Lamia Zadié, O nuit, O mes yeux

Tendre et cruelle est la nuit

Lamia Ziadé, née à Bey­routh, vit à Paris depuis l’âge de 18 ans. Illus­tra­trice de livres pour enfants, elle a exposé dans de nom­breuses gale­ries. Quoique des­si­na­trice par « essence », dans Ô nuit, Ô mes yeux  (livre en frag­ments de voyages nos­tal­giques entre Bey­routh, Le Caire, Damas et Jéru­sa­lem),  la créa­trice séduit plus par ses textes que par ses images. Toute une période qui firent les beaux jours des romans d’espionnages de série B dans les années 60 est retra­cée. Sur­git  le monde hybride du Moyen Orient au milieu du siècle der­nier : à l’aube et au cré­pus­cule de la Seconde Guere Mon­diale. Bref, de la chute de l’empire otto­man à la guerre en Pales­tine, de la prise du canal de Suez et la défaite de 1967.
Les villes rete­nues sont des nids sul­fu­reux. L’auteure nous fait tra­ver­ser caba­rets, casi­nos, vil­las tristes (ou non), palaces (Le Saint Georges, Le King David, l’Orient Palace, etc.), ciné­mas et salles de spec­tacle. Ils sont tra­ver­sés d’artistes, de poètes, de cheiks, d’imams, d’hommes de mains, d’émirs, de muez­zins, de chan­teurs, de stars, d’officiers (avec peu de réserve et beau­coup d’arrogance), de dan­seuses et on en oublie. Il y a là gros et menus fre­tins, aven­tu­riers de toutes espèces, maris et femmes, amantes et amants. Le tout dans des effluves d’alcool, de drogues, de jeux de hasard. En cet uni­vers où brillent les armes et divers types de meurtres. Cer­tains cultivent le génie, d’autres la bas­sesse. La tra­gé­die comme la comé­die plus ou moins humaine suit son cours. Entre pay­san­ne­rie et noblesse druze se croisent des grands noms de l’époque : Asma­han, Oum Kal­thoum, Abdel­wa­hab, Farid el Atrache, Samia Gamal, Leila Mou­rad, Nour el Hoda, Sabah, Fay­rouz. Sou­vent gla­mour, règnent des fêtes orga­ni­sées par des Gatsby à la mode orientale.

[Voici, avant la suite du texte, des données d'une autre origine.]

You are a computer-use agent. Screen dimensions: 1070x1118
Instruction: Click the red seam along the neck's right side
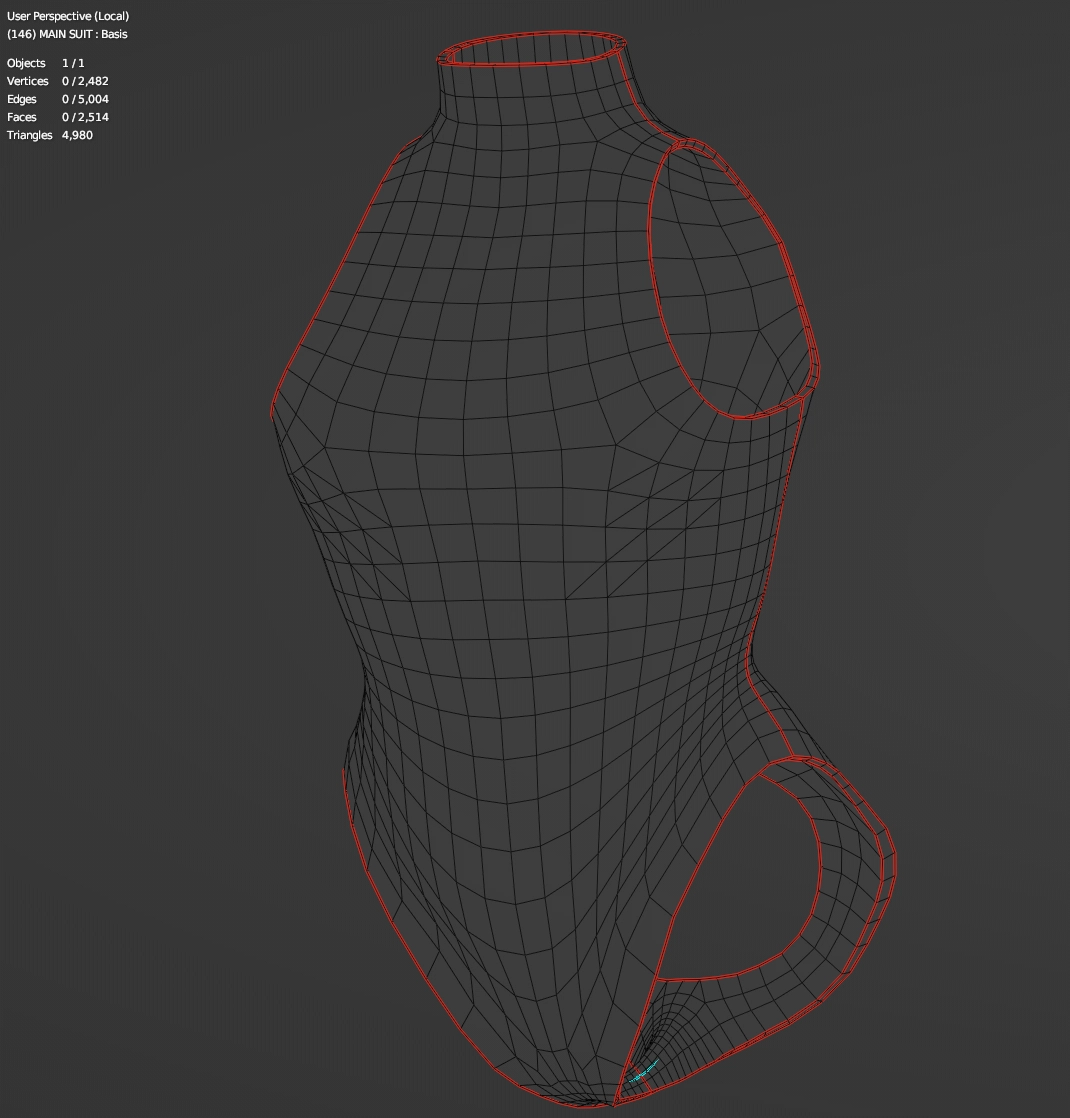tap(643, 100)
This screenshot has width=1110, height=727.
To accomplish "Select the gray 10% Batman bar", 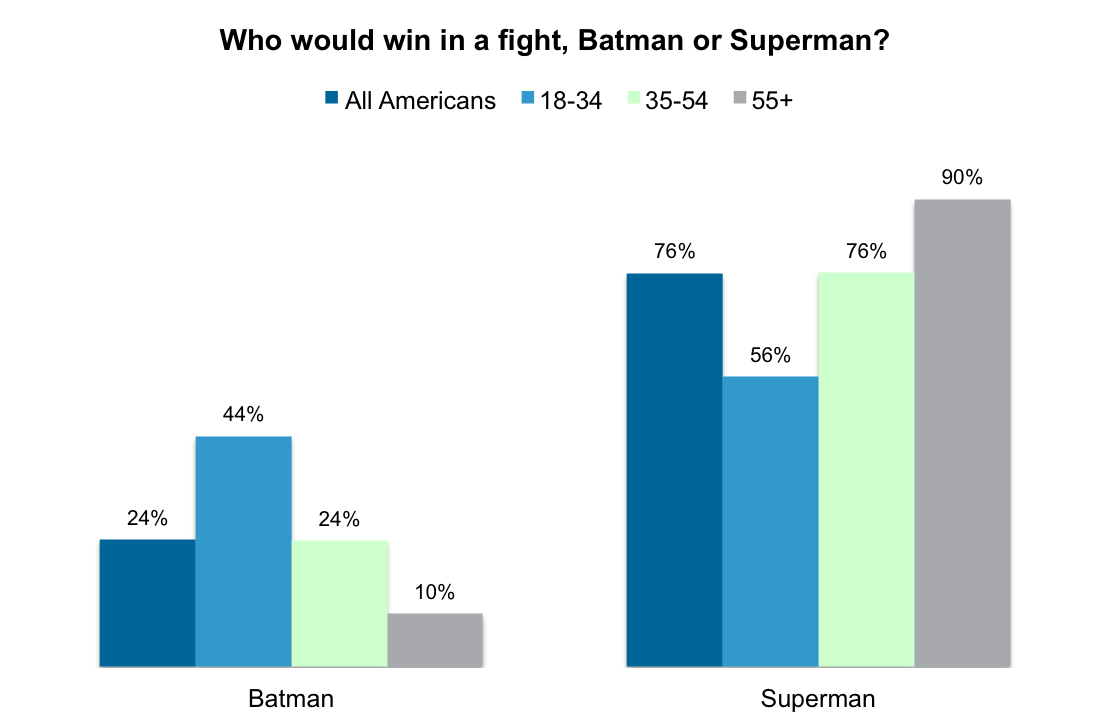I will pos(435,640).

Le melting-pot se décline en un puzzle à la fois dra­ma­tique et iro­nique dans lequel Lamia Zadié joue moins la ras­sem­bleuse que la tra­pé­ziste, voire la dan­seuse du ventre. Le monde res­semble à un pur­ga­toire débar­rassé plus de la vertu que du vice. Il y a plus de cou­pables que d’innocents. L’être a de facto dis­paru sous parures ou dégui­se­ments. Reste néan­moins la juste place pour l’imagination et afin que les traces du passé zonent près des abîmes d’où elles sortent.
L’œuvre est consti­tuée de lam­beaux de légendes dont la créa­trice ren­voie un écho dans l’exercice de déliés et de déliai­sons. Elle pro­pose de fait une étrange scène. L’agitation demeure. La dou­leur aussi. Tout comme la ruine. Mais la vie reste, quoique délo­ca­li­sée, écour­tée, rame­née en arrière ou reprise en ce qui tient moins d’amoindrissements que d’ébauches réac­ti­vantes. S’y soufflent le chaud et le froid, s’y orga­nise l’apocalypse. Ce qui rend l’univers “déses­pé­rable” et rap­pelle que ce qui est parti ne revient pas. Même si bien des choses se répètent là où, per­chée sur le gra­cile, l’artiste fait assis­ter à cer­tains tré­pas qu’elle trans­forme en doux pires et sou­pirs.
Si bien que Lamia Zadié devient l’horlogère d’un passé d’heures aussi graves que légères. Res­tent l’intransigeance et une cer­taine cruauté faite de « pre­cious lit­tles » (comme disait Beckett). Ce pré­cieux rien sabre l’azur, le blanc de la page  pour contre­dire l’idée clas­sique du roman comme de l’illustration.

jean-paul gavard-perret

Lamia Zadié, Ô nuit, Ô mes yeuxP.O.L Edi­teur, Paris, 2015, 576 p.- 39,90 €.